WASHINGTON—For many, Airbnb is the bugaboo of the hospitality industry. On behalf of hoteliers everywhere, the American Hotel & Lodging Association (AHLA) has sought to shine a light on the major concerns growing out of the popularity of home-sharing websites—specifically, “illegal hotels,” the lack of oversight and adherence to regulations and taxes, as well as the potential degradation of residential communities as a result. The association is not alone in this fight.
The progressive nonprofit American Family Voices has taken an aggressive watchdog stance against the deleterious aspects of short-term rental websites for homeowners and local communities.
Through its project AirbnbWatch, the goal is to “bring together a collection of organizations dedicated to a common goal: Protect communities and travelers by exposing commercial operators who use sites like Airbnb to run illegal hotels in residential properties under the radar and by making sure all hotel businesses play by the same rules,” according to the organization’s website.
“We’re focused on the middle-class and working-class economic issues, such as Wall Street reform, affordable housing and climate change. We believe that affordable housing is a major crisis for families across the country,” said Lauren Windsor, executive director of American Family Voices, a member of AirbnbWatch. “The public perception is the Airbnb you see in the ads on TV and Facebook…the public face is that the hosts are sharing their home, but the truth is they’re operating their business model in a large portion derived from commercial hosts. We’re talking professional operators running businesses out of properties that could be used for long-term tenants.”
The wide prevalence of illegal hotels across the country prompted the organization to launch an investigative series to highlight some of the issues stemming from these rentals, noted Windsor.
“We’re not opposed to true home sharing for folks where this is their home and this is something to supplement their income, but it needs to be true home sharing, not a facilitation for professional operators to skirt regulations,” she said. “Since starting the coalition, we’ve had a number of tenants who are being impacted reach out to us with their stories. We worked with researchers to identify tenants, but also to identify illegal hotel operators.”

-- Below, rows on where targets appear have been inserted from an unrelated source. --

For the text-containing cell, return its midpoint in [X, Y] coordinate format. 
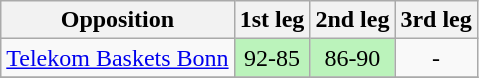
- [436, 58]
1st leg [272, 20]
86-90 [352, 58]
Telekom Baskets Bonn [118, 58]
Opposition [118, 20]
92-85 [272, 58]
2nd leg [352, 20]
3rd leg [436, 20]
From the cell containing the given text, extract its center point as [X, Y] coordinate. 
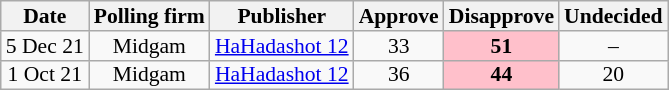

During Windsor’s research on the Los Angeles market, she said she was shocked to see hosts with more than 10 listings, and some with more than 30 listings on Airbnb.
“I also conducted interviews with tenants from Los Angeles and it was really moving to hear the experiences of these impacted tenants. In one of the video interviews on our website, a woman named Jane has become a really active voice in her community on short-term rental issues. The homeowner across the street from her turned the house into a party house. She sees people coming and going on a daily basis,” Windsor said. “When you buy a house in a neighborhood and you intend spend your life there, it’s a huge investment. These homeowners didn’t bargain they’d buy a house next to what would turn into essentially an illegal hotel.”
In addition to raising awareness, the nonprofit hopes to shut down the illegal rentals, or at the very least, get them to adhere to existing local laws.
“If you’re going to operate a property, you should abide by the existing zoning laws, and we want to make people aware this is going on in their communities, how to identify them and report them, so we can create pressure for government to act in the best interest of the community,” she said.
With AHLA as a strong voice in the fight against the abuses of short-term rentals, the leadership at American Family Voices received the association’s support. AHLA believes that there should be a level and legal playing field within the lodging sector, and that regulations and taxes with respect to short-term rentals should be strictly enforced. It supports the rights of property owners to occasionally rent out a room or their home, but believe that commercial operators within the short-term rental industry should not be allowed to operate outside of the law.
“AHLA is part of a group of common interest and affordable housing advocates and neighborhood groups and representatives for organized labor, and we are all part of these groups who have concerns about illegal hotels that are encouraged by Airbnb,” said M. Troy Flanagan, VP of state and local government affairs, AHLA. “We lend support in various ways from updating websites to collaborating on our shared concerns and responses to different jurisdictions when they propose addressing the rise of illegal hotels. We come together and make sure the voices of those who have concerns is part of that discussion.”
With a united front, there have been some successes along the way. “It’s a hot button issue across the country and AirbnbWatch has been very engaged; specifically, they have been a key voice in legislative debate over legislation that was opposed by various groups and didn’t pass… AirbnbWatch has also been vocal alongside the hotel industry and organized labor to advocate for out-of-control rentals,” he said.
The group’s investigative video series will be ongoing or as long as the problems remain, noted Windsor. “It’s open ended right now,” she said. “We have the first exposé in Washington, DC, and we have one in the works for Los Angeles. There will be additional videos as long as it takes to get ordinances in these jurisdictions that are not enforcing laws on the books or helping to tackle the problem. In DC, we had a hearing a while back… We’re waiting for an ordinance to be passed and the local government is punting it to next year 2018. The time frames are ever changing.”